Jennifer Pearl Gray is a curator, artist, consultant, and librarian. She received her BA in History from Morgan State University in Baltimore in 2013 and a M.F.A from the Maryland Institute College of Art in 2015. Working in Baltimore's arts community, from 2013- 2017, where the vibrant and robust art scene informed her practice as an emerging curator, that focused on contemporary art and social justice. Her curatorial work focused on raising awareness, encouraging discussions, and challenging public attitudes around social justice issues. In 2015 she won a fellowship with the DC Public Library Foundation, in partnership with MICA, as their first Curatorial Consultant. While working in DC, she got the chance to combine her two passions, library stewardship and curatorial practice. In 2018 she began working for the Carnegie Library of Pittsburgh and the Allegheny County Library System. As a librarian she uses her curatorial perspective to engage in audience engagement, community partnership, and public programming. Jennifer currently resides and works in Pittsburgh, PA.

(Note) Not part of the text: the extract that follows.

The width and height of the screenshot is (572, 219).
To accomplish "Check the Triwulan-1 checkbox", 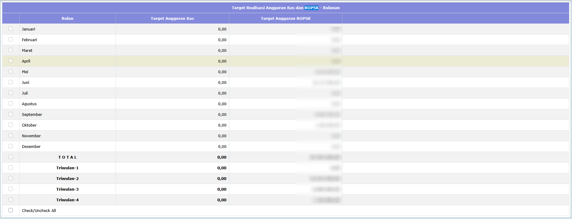I will point(11,167).
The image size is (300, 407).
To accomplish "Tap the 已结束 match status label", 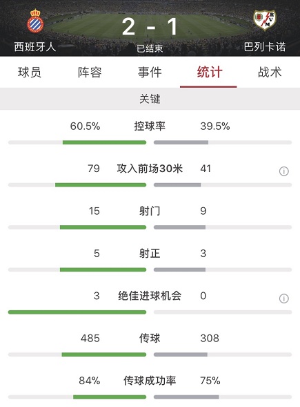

As a new and emerging African-American curator and educator, I have only recently began to consciously explore and develop my philosophy of my personal pedagogy. Becoming aware of my observations and experiences has allowed me to re-evaluate my socio-cultural identity between institutions and society based on social class and skin color. With what has happened within this past years of 2013 – 2017: the killings of Trayvon Martin, Eric Garner, Mike Brown, and Freddie Gray, our culture is at a pivotal point during which educators must develop some critical culturally responsive teaching strategies. As a young African-American Arts professional who embraces her culture, Max de Pree quote on diversity and inclusion is one the resonates with me.
“We need to give each other the space to grow, to be ourselves, to exercise our diversity. We need to give each other space so that we may both give and receive such beautiful things as ideas, openness, dignity, joy, healing, and inclusion.”
As an arts educator my pedagogical philosophy revolves around this statement on diversity and inclusion. Consciously reevaluating my ever evolving socio-cultural identity and understanding others’ ways of thinking, behaving, and how we are influenced by race, ethnicity, social class, and language will provide an avenue for constant flow of growth for personal and professional reflection. Secondly, by being one ’s self, having an affirming attitude towards audiences from culturally diverse backgrounds significantly impact learning, beliefs in self, and overall academic performance. By having dialogue about different cultures with small and broad audiences, programs become more inclusive.
The third philosophy stems from exercising our diversity. My method revolves around extrinsic an intrinsic motivation. I seek to provide an individual personal experience for the audience by engaging museum participants in challenging, worthwhile ideas, which emphasize visitor-educator relationships, multiple sources of knowledge, and the importance of collaborative learning. My museum practice actively engages both children and adults in positive dialogic positions; that utilizes experience as an importance source of knowledge; that emphasizes knowledge as distinctly relevant to our lives, and recognizes the overall participatory nature of the learning process for both curator and participant.
Through my pedagogical philosophy and related ideas, I strive to educate participants for a society in which they may become moral agents of transformative change for a better quality of life for all people. Enabling the educator to confront barriers/obstacles to change and develop skills for collaboration and dealing with chaos. As a agent of change I will ultimately help institutions become better equitable over time. “The outcome beyond learning and teaching specific topic content is recognizing that education is a life-long process and not just a preparation for a future career” said John Dewey.